Director, People's Institute
Centurion, 1908–1910
Born 27 April 1853 in Andover, Massachusetts
Died 30 March 1910 in Montclair, New Jersey
Buried Woodlawn Cemetery, Bronx, New York
Proposed by John P. Peters and Thomas C. Hall
Elected 1 February 1908 at age fifty-four
Century Memorial
Charles Sprague Smith was born in Andover, Massachusetts, in 1853. He was graduated from Amherst College in 1874 and received the Master’s degree a year later. He then went to Europe and studied for five years in the Universities of Berlin, Oxford, Rome, Paris, Madrid, and Copenhagen and later in Iceland. He purposed devoting himself to the study of comparative literature.

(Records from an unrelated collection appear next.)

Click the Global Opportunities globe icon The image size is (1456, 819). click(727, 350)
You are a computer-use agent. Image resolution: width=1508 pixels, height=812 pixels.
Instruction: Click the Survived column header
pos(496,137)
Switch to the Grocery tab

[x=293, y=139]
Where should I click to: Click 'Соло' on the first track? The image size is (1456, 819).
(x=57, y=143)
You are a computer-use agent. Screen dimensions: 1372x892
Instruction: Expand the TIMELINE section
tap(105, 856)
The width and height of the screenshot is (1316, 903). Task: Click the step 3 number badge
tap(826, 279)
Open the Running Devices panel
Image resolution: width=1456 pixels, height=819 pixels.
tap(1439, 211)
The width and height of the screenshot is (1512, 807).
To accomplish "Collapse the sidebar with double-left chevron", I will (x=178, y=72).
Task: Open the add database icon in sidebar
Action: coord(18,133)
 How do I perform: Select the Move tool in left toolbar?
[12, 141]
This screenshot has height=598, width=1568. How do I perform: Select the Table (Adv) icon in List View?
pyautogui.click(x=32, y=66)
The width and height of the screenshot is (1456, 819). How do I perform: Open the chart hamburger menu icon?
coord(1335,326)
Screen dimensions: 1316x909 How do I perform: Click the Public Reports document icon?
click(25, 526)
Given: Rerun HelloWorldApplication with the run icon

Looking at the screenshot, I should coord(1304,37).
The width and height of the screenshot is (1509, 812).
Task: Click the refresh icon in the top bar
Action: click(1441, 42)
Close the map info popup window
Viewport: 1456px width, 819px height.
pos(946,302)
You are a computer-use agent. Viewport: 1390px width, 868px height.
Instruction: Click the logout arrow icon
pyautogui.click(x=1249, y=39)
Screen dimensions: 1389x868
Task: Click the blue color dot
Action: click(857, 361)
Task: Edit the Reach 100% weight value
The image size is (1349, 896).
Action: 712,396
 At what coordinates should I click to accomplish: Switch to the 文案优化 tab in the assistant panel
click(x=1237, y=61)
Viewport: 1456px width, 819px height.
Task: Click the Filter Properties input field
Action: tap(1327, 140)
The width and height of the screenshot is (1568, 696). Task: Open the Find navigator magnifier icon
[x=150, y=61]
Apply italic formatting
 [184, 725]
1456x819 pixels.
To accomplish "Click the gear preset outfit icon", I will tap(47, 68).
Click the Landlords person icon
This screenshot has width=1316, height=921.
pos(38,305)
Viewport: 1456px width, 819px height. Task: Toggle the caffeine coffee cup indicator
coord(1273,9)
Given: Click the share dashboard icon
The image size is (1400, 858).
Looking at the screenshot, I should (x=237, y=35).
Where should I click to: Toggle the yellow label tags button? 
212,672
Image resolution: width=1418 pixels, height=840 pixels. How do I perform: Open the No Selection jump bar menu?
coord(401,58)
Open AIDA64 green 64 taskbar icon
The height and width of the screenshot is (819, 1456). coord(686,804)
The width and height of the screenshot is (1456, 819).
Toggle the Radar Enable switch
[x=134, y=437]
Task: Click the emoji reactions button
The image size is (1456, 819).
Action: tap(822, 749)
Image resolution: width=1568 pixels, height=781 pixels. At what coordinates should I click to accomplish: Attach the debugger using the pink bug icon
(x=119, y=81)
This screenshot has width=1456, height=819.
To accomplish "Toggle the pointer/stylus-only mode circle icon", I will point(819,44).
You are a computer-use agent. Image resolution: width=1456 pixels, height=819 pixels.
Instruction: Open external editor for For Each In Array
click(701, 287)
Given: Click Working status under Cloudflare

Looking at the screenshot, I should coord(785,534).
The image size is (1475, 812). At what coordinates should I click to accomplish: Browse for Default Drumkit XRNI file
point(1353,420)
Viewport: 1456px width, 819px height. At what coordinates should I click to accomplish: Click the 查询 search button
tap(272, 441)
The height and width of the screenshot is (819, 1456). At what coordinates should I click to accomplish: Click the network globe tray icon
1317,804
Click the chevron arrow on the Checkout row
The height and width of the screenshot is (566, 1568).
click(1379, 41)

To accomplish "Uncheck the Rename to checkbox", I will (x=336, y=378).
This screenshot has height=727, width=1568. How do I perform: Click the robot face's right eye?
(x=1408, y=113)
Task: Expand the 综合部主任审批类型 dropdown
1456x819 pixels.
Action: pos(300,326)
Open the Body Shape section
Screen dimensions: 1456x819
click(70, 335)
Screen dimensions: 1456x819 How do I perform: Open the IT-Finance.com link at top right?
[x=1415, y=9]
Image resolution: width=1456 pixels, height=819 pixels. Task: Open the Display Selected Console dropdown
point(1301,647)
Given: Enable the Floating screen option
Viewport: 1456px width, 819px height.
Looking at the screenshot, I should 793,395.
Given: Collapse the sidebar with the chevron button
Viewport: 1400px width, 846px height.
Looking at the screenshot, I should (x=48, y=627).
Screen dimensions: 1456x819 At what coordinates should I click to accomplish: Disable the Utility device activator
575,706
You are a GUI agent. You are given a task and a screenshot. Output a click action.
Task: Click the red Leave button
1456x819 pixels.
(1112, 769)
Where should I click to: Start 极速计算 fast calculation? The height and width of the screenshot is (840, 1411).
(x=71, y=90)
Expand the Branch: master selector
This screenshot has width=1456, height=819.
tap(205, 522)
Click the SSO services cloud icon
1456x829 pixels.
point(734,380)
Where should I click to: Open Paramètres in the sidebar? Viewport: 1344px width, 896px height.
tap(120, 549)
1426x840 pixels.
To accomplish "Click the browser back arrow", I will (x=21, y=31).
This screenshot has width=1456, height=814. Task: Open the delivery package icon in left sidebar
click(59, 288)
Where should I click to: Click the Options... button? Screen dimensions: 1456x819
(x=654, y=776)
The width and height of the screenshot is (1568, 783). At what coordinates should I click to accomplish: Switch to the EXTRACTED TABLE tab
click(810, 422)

Returning to this country in 1880, he was professor in Columbia University until 1891 and then lecturer in various colleges for five years. In 1896 he organized the Comparative Literature Society. The following year he formed the People’s Institute and gave to it the remainder of his life. It was his cherished idea, an expression of his inmost purpose; it was non-partisan, non-political, non-sectarian; an organization of the people and for the people; thoroughly democratic yet fully cognizant of the needs and ignorance of a democracy, it afforded a free forum for instruction with an opportunity for the expression of all opinions. He made it a powerful agency for reform, and many times its influence was felt in public decisions. The People’s Institute was more than a free forum, for Mr. Smith originated many plans for the education and the development of the people; but beyond all plans and agencies his personality was the effective power. His familiarity with many literatures won for him the respect and admiration of the people of the East Side, and in an extraordinary degree he enjoyed the confidence of diverse elements. Not a Socialist, he had the warm regard of Socialists, not a member of a trades-union, he was the trusted adviser of trades-unionists. In closest fellowship with men active in these diverse groups he commanded also the support of capitalists; affiliated with no political party, he influenced parties and law makers. Possessed by a great ideal, he was too deeply in earnest for the relaxations of ordinary social life. There was in him the quality of the prophet, and he died while still his visions were unrealized. Through such men is the republic to be made the embodiment and realization of the faith of the fathers—that the people are not only of a right their own rulers but that they are worthy of the trust.